Das Erste, was Mark hörte, war etwas, das klang wie ein weinerlicher Johnny. Dann ein genervtes Grummeln und ein leiser, verzweifelter Schrei.

"Hyung?"

"Mark!"

"Was ist los?"

„Der Staubsauger ist irgendwie kaputt!"

"Johnny hat doch erst am Samstag gesaugt!"

Johnnys Quengeln wurde leiser und auch das Grummeln verschwand fast, vermutlich entfernte Jaehyun sich von der Geräuschquelle. Im Hintergrund hörte man Taeil noch immer schimpfen und Jungwoo gab ein Geräusch von sich, das so klang, als hätte der Andere mit seinem Leben abgeschlossen. Dann schrie er wieder, diesmal deutlich näher am Telefon. Jaehyun brummte etwas, dann wandte er sich wieder an Mark. "Er fand es schon wieder dreckig", meinte er. "Wir bekommen das Ding nicht ausgeschaltet. Also, wenn du unsere Ausgaben diesen Monat nicht in die Höhe jagen willst, komm und rette uns. Oder Taeil stirbt an Kopfschmerzen und wir dürfen uns einen neuen Mitbewohner suchen. Oder die Miete durch drei teilen. Ich weiß nicht, wie es um deine Mathekenntnisse steht, aber du müsstest dann meh-"

"Okay, okay, ich bin auf dem Weg. Zur Not zieht den Stecker. Ich brauche mindestens zwanzig Minuten", sprach Mark und legte auf. Er warf Taeyong einen entschuldigenden Blick zu. „Tut mir leid, ich muss los", sagte er und der Kellner nickte verständnisvoll. "Notfall zu Hause. Hat mich gefreut, Taeyong. Vielleicht sieht man sich mal wieder." Das mit dem Notfall stimmte, dass er aus purer Unfähigkeit entstanden war, war eine Info, die Mark nicht preisgeben wollte.

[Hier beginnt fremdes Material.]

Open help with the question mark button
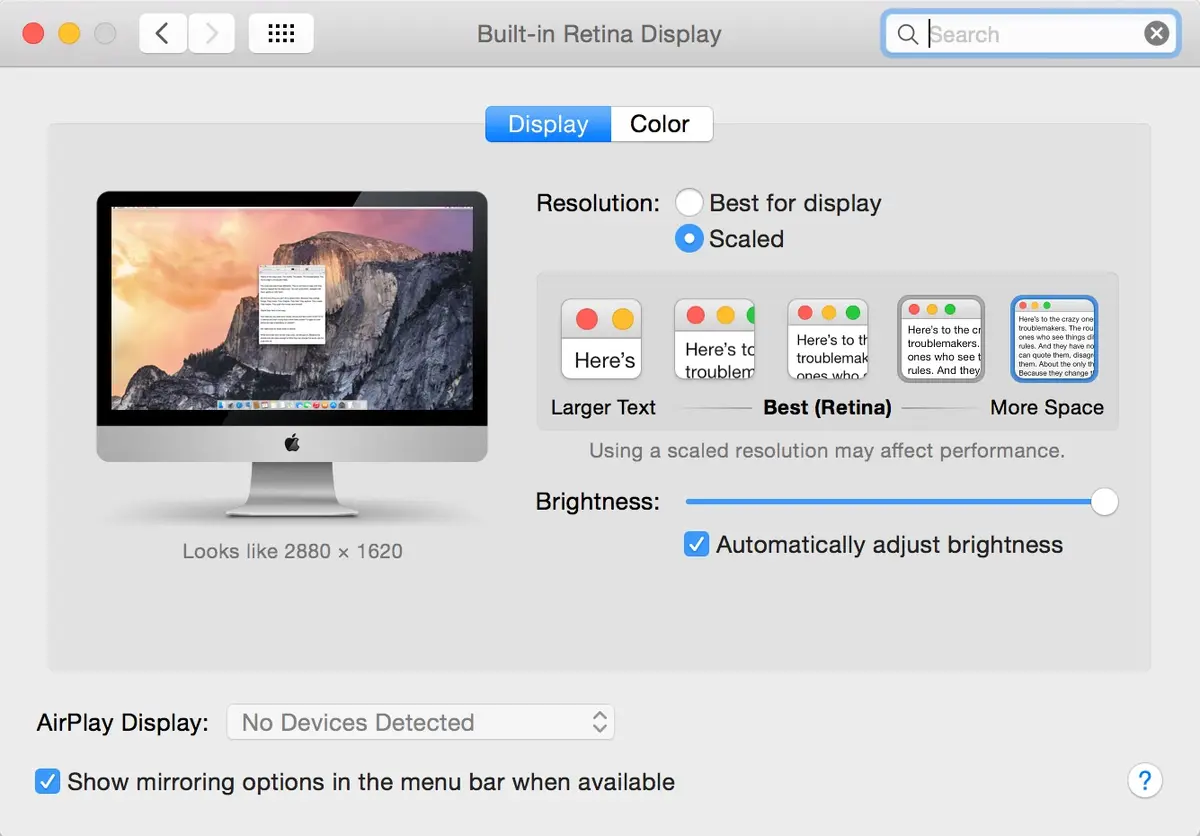The height and width of the screenshot is (836, 1200). coord(1145,781)
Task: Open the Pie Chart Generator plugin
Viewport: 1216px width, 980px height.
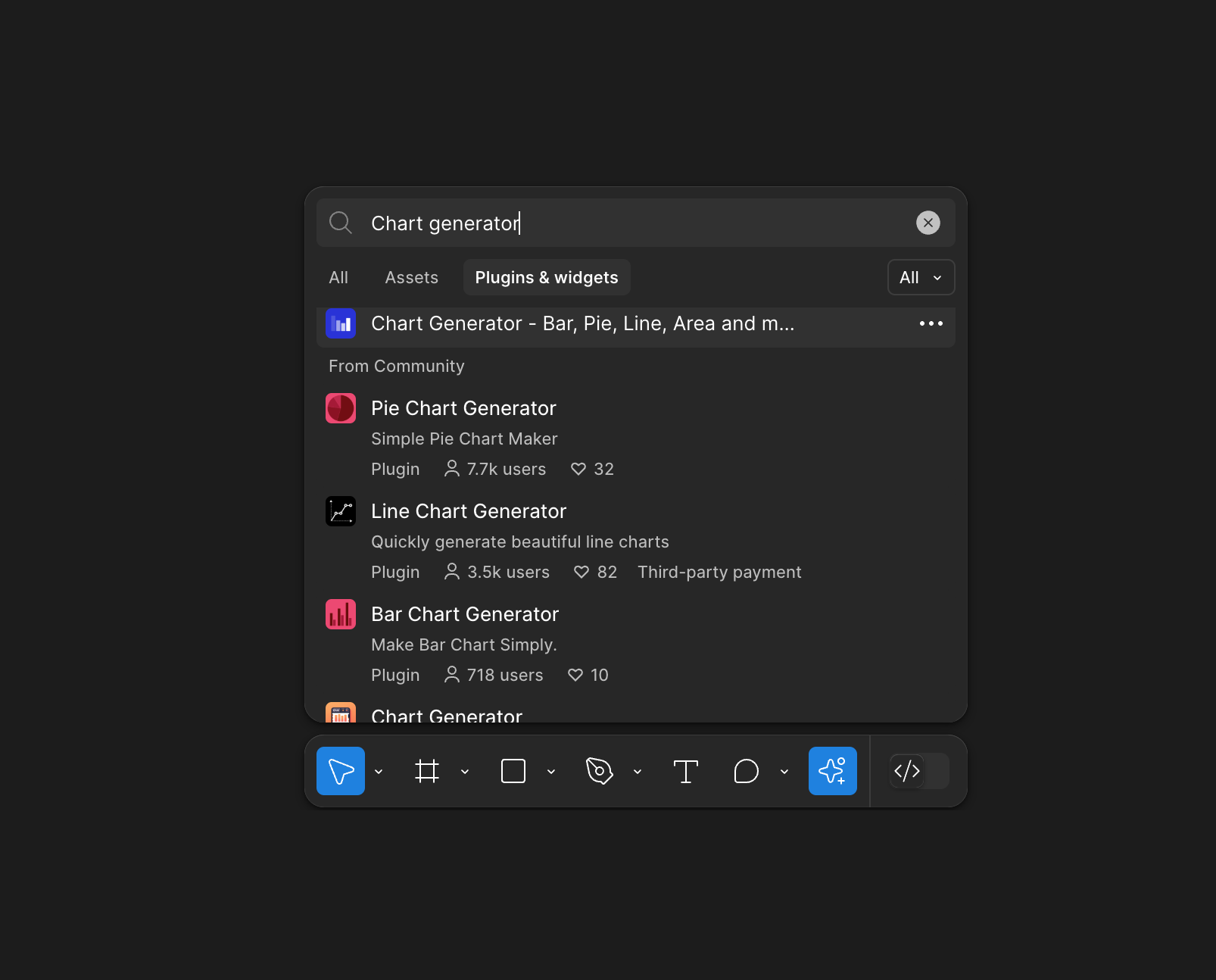Action: 463,408
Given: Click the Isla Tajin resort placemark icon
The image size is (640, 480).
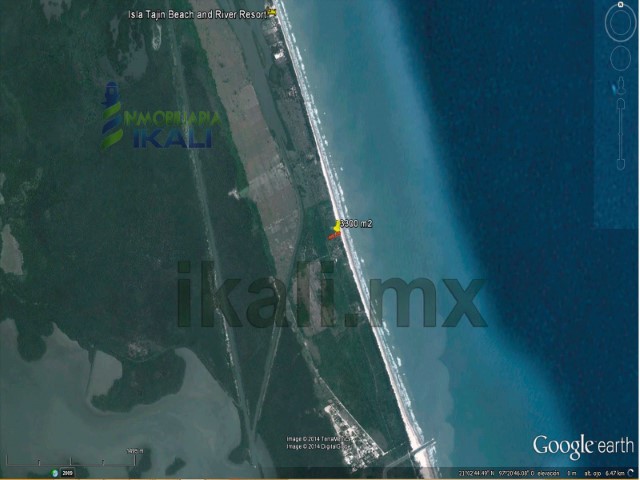Looking at the screenshot, I should [x=272, y=14].
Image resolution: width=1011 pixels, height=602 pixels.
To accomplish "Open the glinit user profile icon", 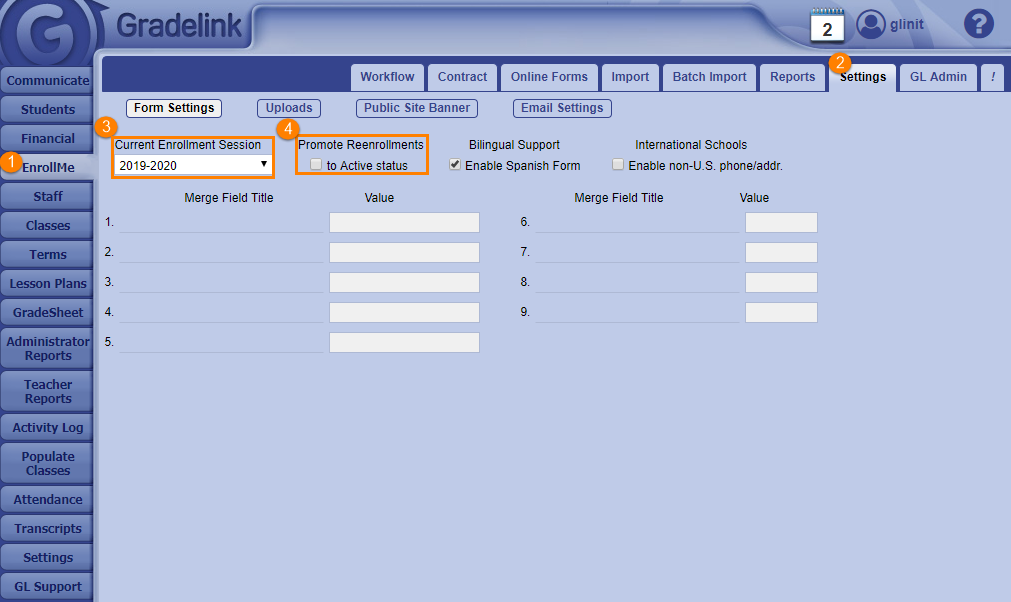I will [x=872, y=25].
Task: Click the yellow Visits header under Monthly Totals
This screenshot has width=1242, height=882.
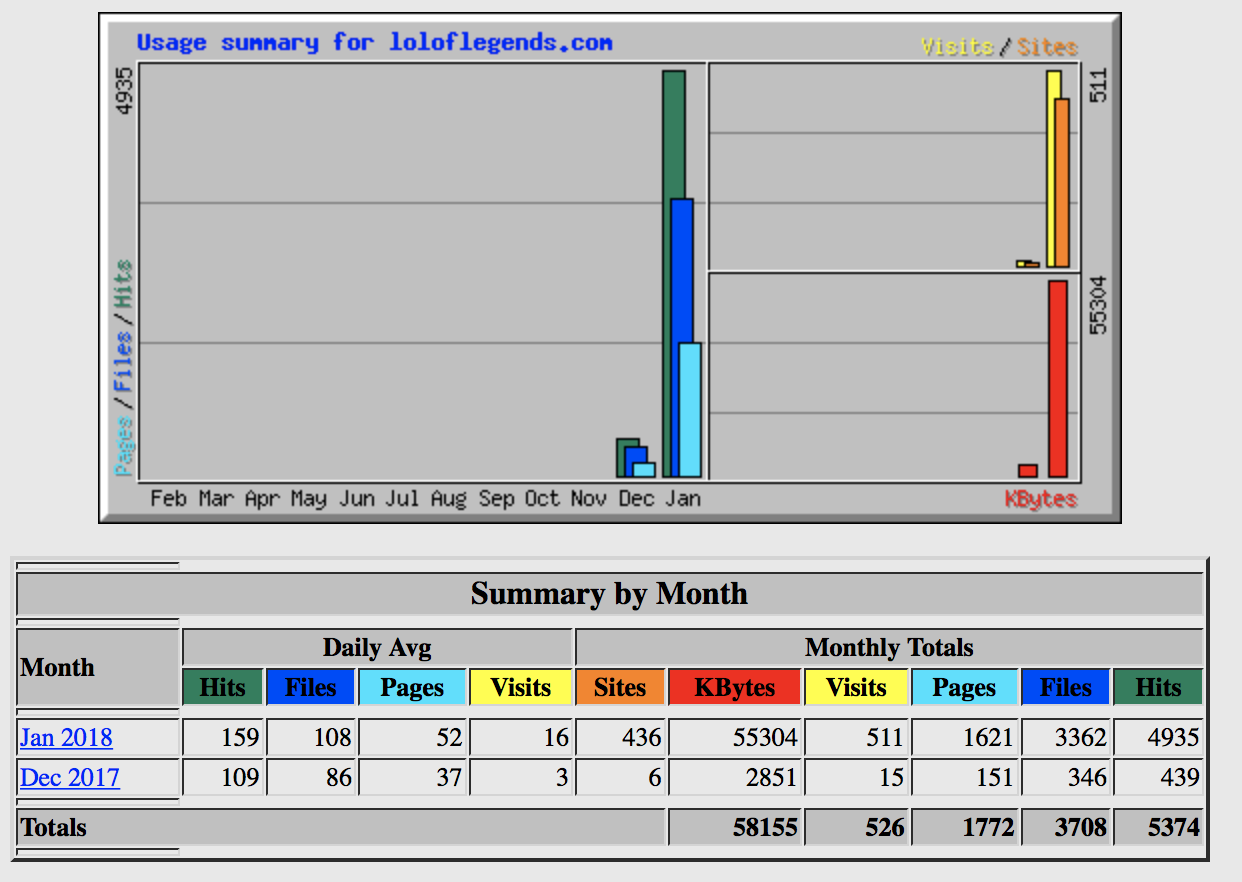Action: point(856,687)
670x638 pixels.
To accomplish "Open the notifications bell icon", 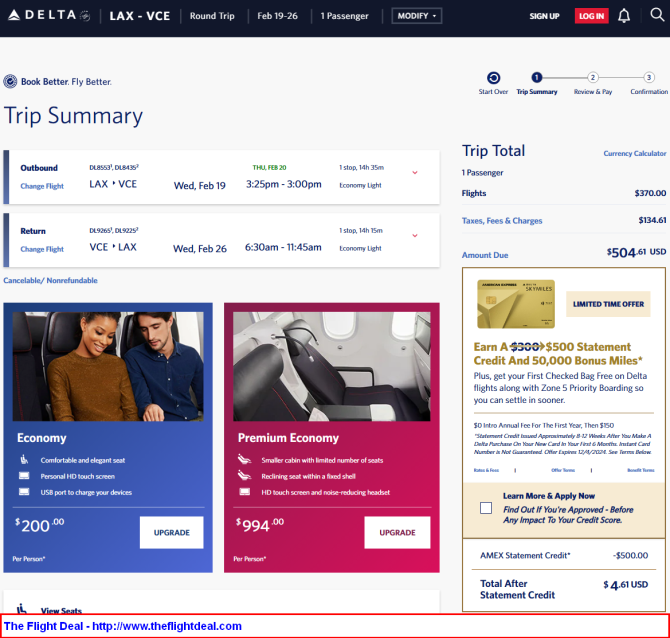I will coord(624,16).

Taeyong hob die Hand zum Gruß und der Kanadier schnappte sich seine Jacke, um damit ins Café zurück zu irren. Er steuerte auf die Kasse zu, wo ein Kerl stand, von dessen schwarzen Haaren Mark nicht sagen konnte, ob sie gefärbt waren oder nicht. "Ich würde gerne bezahlen. Tisch 13 oder so." Mark wartete bemüht geduldig, bis der junge Mann etwas in seinen Computer getippt hatte, und sah nach draußen. Es war noch immer bewölkt, aber es schien stabil zu sein. Wenn er Glück hatte, würde Mark trocken in der Wohnung ankommen – vielleicht war dann auch der stark riechende Kaffee auf seinem Shirt ganz getrocknet.

"Ahh, ein Getränk, richtig?" Ohne auf Marks Antwort zu warten, fuhr er fort: "Das geht aufs Haus. Taeyong richtet liebe Grüße aus." Mark schwankte zwischen Enttäuschung und Freude. Sein Geldbeutel machte Luftsprünge, doch er hätte gerne noch ein oder zwei Worte mit dem Weißhaarigen gewechselt. "Alles klar, vielen Dank. Liebe Grüße zurück!"

Der Kassierer schenkte ihm noch ein letztes Lächeln, dann trat Mark aus dem Café in einen kühlen, unangenehmen Wind und verfluchte sowohl Johnny als auch den Staubsauger. Er würde keine zwanzig Minuten brauchen, bei diesem Wetter würde er sich extra beeilen.